<ゴルフ日本シリーズ JTカップ 最終日◇7日◇東京よみうりカントリークラブ(7,023ヤード・パー70)>

 苦しみ続けた賞金王への歩みは3連続バーディで締めくくった。賞金ランキング1位の小田孔明は、最終日に6バーディ・2ボギーの“66”をマークしてトータル6アンダー3位タイフィニッシュ。藤田寛之、近藤共弘、岩田寛の4人で争った賞金王の座を文句なしで決めて見せた。

孔明、悲願へ残すは18ホール「笑って賞金王になりたい」
 西日が照らす難易度ナンバー1の名物パー3。小田の放ったティショットは強烈に手前に傾斜するグリーンを突き刺して大歓声を引き出した。「めっちゃいいところについてるから、ショートしたらカッコ悪い」手前6メートルのバーディパットを執念でねじ込み、16番から3連続バーディ締め。賞金王にふさわしい堂々のゴルフを演じきって見せた。

 開幕前から求め続けた賞金王。それが現実のものとなりグリーンを降りると、目にこみ上げるものがあった。シーズンも終盤に入るにつれて強烈なプレッシャーにさらされ、「寝ていてもすぐ起きちゃう」と熟睡できない日々。テレビインタビューで青木功から言葉をかけられると「ダメでした。何を言われてもジンと来る。泣かないようにしたけど…」。思わず言葉が詰まった。

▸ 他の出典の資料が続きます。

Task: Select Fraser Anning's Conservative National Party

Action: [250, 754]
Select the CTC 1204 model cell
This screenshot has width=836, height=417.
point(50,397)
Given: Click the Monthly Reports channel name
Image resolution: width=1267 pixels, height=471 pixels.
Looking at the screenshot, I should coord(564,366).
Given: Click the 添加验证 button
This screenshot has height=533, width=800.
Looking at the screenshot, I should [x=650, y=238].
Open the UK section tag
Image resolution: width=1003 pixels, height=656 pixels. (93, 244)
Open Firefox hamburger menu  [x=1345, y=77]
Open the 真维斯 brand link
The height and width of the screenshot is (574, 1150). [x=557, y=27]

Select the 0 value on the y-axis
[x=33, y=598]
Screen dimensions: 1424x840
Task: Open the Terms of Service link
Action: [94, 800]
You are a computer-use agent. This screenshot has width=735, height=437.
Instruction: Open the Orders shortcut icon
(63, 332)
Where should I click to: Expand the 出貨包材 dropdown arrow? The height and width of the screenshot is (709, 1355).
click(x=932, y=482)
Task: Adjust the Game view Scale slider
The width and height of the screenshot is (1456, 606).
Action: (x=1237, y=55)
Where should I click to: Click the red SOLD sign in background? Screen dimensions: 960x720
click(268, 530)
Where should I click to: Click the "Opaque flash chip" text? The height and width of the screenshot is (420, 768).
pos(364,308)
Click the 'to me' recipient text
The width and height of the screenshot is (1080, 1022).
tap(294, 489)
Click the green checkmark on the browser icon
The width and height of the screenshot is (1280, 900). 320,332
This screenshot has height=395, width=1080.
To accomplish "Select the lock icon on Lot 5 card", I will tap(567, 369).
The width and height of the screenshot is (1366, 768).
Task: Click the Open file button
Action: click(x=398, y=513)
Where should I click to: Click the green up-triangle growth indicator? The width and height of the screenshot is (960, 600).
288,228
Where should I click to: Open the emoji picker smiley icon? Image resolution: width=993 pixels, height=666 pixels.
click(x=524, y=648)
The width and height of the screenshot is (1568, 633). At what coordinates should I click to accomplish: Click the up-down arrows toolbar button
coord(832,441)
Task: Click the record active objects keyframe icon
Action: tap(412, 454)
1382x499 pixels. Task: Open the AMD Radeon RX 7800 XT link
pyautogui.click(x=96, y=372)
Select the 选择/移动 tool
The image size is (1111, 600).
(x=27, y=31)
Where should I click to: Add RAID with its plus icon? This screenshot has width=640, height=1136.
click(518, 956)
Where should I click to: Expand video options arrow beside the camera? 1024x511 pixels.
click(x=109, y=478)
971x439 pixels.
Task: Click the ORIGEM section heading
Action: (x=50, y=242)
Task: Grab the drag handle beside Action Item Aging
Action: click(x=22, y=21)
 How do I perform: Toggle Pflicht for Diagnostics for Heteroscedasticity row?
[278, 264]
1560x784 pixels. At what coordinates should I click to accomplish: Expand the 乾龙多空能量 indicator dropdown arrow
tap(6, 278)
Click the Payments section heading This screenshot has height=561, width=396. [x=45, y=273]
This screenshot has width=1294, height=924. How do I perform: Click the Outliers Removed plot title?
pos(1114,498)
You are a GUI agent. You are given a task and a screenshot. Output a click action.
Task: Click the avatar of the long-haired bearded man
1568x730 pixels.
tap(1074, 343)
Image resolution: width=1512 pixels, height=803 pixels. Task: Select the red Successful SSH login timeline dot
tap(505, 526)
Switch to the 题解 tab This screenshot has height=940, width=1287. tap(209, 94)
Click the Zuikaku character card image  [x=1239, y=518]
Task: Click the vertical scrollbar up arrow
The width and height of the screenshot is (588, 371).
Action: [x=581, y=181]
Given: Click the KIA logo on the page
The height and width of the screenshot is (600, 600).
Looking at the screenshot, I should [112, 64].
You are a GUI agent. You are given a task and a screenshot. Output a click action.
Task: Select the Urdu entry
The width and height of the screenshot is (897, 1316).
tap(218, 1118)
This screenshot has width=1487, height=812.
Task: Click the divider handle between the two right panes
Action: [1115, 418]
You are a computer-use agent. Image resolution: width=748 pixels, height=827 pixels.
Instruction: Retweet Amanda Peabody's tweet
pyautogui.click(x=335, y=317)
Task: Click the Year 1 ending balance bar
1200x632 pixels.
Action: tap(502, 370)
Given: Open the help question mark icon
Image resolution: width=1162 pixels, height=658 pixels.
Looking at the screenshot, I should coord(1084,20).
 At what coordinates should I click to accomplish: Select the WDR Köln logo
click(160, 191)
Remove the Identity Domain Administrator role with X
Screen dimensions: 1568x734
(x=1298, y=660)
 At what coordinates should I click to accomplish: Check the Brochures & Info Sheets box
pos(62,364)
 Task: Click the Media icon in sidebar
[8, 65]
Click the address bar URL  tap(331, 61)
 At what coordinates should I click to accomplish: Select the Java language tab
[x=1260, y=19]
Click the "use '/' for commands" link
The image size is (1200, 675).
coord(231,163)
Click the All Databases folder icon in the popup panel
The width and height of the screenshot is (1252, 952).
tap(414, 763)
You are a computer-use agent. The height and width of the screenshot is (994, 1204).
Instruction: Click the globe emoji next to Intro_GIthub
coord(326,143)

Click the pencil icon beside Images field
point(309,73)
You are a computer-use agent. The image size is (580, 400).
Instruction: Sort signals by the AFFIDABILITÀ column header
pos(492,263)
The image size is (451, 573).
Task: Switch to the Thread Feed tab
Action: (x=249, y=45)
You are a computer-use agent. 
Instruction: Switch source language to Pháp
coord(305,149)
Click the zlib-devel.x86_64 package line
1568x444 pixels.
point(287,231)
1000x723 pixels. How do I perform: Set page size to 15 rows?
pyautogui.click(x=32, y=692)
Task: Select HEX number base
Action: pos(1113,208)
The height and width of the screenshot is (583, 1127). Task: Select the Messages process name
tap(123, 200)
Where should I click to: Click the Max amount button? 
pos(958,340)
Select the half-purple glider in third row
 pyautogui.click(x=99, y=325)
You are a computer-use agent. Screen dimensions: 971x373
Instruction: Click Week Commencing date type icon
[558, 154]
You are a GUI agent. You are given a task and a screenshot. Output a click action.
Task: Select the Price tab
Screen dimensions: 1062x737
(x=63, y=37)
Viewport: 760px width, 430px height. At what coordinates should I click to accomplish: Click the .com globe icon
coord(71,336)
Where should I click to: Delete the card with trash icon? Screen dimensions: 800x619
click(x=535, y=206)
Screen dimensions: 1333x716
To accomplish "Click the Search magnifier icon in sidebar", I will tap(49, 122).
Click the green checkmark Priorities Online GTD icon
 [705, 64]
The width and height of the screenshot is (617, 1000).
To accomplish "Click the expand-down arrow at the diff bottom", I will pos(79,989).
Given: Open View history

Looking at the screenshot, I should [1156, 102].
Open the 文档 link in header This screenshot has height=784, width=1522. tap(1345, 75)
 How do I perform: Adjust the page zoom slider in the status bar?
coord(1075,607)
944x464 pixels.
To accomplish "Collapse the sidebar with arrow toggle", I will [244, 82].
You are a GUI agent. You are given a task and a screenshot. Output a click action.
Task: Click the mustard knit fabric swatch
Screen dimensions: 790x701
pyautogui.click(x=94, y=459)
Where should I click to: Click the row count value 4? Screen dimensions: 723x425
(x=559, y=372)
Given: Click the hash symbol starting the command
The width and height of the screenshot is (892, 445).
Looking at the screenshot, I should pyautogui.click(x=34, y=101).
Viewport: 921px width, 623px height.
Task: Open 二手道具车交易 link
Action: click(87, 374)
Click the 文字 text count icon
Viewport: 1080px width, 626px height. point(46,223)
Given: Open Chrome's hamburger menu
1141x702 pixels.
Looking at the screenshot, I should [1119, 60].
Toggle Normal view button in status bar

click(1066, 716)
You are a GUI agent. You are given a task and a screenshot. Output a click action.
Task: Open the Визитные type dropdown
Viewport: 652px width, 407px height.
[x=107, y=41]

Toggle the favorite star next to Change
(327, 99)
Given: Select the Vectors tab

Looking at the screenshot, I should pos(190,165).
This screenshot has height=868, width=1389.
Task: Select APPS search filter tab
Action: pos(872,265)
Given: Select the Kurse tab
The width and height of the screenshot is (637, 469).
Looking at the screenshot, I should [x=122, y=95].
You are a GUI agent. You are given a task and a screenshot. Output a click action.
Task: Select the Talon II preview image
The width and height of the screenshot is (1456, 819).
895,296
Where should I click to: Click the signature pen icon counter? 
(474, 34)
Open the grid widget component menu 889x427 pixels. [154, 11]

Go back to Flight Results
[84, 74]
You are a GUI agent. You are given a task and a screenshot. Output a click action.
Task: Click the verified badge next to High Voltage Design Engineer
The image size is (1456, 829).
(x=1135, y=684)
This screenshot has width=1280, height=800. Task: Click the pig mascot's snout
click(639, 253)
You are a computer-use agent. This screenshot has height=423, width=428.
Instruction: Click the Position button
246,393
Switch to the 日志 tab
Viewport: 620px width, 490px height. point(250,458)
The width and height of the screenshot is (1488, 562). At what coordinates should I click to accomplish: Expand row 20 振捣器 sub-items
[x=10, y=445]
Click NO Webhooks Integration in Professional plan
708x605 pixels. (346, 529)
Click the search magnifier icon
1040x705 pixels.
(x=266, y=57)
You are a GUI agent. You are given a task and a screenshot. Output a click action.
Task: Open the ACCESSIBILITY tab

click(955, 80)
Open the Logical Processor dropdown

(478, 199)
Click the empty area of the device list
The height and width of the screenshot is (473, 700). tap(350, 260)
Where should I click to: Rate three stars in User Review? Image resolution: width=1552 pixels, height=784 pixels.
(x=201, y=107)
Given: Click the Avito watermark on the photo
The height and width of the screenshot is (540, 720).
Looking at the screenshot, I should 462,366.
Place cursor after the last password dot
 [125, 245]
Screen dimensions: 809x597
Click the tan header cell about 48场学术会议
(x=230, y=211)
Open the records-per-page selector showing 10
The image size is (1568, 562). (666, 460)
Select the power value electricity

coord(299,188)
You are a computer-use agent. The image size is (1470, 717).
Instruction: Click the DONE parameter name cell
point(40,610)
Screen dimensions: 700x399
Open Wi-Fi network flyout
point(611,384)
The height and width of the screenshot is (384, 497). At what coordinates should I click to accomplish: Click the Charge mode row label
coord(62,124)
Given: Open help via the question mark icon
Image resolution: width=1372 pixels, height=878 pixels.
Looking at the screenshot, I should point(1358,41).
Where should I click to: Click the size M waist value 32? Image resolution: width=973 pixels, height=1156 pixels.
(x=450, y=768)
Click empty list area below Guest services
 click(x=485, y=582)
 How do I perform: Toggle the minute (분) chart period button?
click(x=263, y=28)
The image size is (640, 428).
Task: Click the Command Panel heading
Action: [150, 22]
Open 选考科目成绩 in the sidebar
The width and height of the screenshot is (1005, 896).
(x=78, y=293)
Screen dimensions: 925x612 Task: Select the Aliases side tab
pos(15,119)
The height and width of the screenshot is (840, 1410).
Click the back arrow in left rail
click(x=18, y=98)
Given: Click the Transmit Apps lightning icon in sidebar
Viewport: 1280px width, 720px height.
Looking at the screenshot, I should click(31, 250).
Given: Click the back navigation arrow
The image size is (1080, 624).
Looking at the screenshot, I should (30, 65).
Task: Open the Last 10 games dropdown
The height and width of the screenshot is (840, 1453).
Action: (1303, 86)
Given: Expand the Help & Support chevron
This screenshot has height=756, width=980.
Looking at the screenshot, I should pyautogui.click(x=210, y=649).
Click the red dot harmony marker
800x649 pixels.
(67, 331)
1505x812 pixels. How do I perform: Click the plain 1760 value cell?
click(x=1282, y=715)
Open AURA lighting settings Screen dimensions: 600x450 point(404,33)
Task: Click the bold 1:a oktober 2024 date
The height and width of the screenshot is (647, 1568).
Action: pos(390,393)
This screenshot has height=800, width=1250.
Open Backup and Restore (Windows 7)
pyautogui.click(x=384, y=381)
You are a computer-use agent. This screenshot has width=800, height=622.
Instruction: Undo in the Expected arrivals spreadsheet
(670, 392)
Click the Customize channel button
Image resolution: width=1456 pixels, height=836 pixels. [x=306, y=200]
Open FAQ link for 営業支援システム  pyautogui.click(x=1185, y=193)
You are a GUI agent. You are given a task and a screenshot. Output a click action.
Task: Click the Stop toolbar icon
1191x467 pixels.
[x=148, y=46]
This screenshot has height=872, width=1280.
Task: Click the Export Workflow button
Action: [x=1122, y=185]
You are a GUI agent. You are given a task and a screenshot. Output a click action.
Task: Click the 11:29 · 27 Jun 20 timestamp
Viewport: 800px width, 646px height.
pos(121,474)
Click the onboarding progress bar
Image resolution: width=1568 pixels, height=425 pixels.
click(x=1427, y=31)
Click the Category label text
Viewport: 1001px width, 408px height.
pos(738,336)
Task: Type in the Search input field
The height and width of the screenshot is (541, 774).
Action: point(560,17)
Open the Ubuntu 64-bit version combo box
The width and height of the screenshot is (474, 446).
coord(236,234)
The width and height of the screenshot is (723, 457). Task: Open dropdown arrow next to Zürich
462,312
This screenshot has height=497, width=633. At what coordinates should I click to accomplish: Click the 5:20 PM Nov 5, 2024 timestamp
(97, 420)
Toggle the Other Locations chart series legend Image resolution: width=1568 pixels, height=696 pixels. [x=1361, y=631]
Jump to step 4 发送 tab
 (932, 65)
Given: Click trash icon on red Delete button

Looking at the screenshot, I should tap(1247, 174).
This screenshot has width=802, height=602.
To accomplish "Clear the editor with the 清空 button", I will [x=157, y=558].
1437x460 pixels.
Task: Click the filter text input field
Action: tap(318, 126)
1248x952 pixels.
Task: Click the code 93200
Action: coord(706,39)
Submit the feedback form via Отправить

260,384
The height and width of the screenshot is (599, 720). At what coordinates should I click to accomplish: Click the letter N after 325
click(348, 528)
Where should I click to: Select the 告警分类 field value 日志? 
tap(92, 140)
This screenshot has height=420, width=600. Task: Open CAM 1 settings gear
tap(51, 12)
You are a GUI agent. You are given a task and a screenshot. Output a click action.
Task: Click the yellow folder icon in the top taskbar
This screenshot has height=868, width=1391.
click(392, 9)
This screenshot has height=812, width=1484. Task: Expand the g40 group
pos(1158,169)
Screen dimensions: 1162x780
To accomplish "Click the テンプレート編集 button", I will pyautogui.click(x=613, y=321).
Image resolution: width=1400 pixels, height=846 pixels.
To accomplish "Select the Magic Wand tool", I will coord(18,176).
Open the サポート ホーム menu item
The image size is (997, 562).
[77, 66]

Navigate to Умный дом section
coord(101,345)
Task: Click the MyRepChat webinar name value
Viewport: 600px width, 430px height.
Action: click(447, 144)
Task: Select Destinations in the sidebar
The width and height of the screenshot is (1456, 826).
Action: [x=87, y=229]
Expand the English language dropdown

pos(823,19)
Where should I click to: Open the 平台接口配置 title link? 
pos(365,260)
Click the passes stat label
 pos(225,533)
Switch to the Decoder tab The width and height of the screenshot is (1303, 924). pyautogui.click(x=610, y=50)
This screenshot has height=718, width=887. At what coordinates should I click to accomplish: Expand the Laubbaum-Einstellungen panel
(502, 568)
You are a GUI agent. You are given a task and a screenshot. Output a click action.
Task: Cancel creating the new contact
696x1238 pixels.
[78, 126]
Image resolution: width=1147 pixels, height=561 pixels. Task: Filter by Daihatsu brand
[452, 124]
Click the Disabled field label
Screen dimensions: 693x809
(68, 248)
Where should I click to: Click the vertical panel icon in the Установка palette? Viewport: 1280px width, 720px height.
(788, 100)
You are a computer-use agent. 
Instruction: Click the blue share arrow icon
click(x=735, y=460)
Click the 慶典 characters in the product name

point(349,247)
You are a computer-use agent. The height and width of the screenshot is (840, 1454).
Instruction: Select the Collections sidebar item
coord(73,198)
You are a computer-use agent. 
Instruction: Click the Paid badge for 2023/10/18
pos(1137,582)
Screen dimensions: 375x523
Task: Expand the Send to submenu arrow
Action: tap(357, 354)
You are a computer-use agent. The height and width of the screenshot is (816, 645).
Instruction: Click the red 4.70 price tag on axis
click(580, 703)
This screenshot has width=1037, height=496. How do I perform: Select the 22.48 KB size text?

 文字通り飛躍の年となった2014年。賞金王にまで自らを押し上げたのは、これまで乏しかった海外での経験も大きかった。今季は海外メジャー「全英オープン」と「全米プロゴルフ選手権」に出場。共に予選通過を果たし、「メジャーで予選通過したのが自信になった。あのおかげで賞金王が獲れた」とうなずいた。

 これまで弱点だったアプローチの上達も「俺はウェッジがヘタというのが分かった。メジャーで向こうの選手がどう寄せているかを見たのも大きかった」と、改善のきっかけをくれたのも海外での経験。前年19位だったパーキープ率は今季6位まで向上した。

 賞金王に手をかけた最終日前日には、小田にゴルフを叩きこんだ父・憲翁さんから「めずらしく」メールが届いた。この父子らしく「三国志に例えて、諸葛孔明が言った言葉が書いてあった。これにはジーンとくるものはありましたね」。「結果を出してから連絡しようと思った」とあえて返信はせず、言葉を胸に刻んで最終日をティオフ。父の厳しい指導で自らのゴルフを作り上げてきた36歳は「少しは恩返しできたかな」と照れくさそうに笑った。

 小田は次週も世界ランキングアップのために「タイ選手権」に出場。まだ賞金王の余韻に浸る暇はないが、「帰ってきたら、(HONMAの工場がある)酒田で谷原(秀人)と飲めない酒を飲みますよ」。今回くらいはいくら酔いつぶれても、誰も文句は言わない。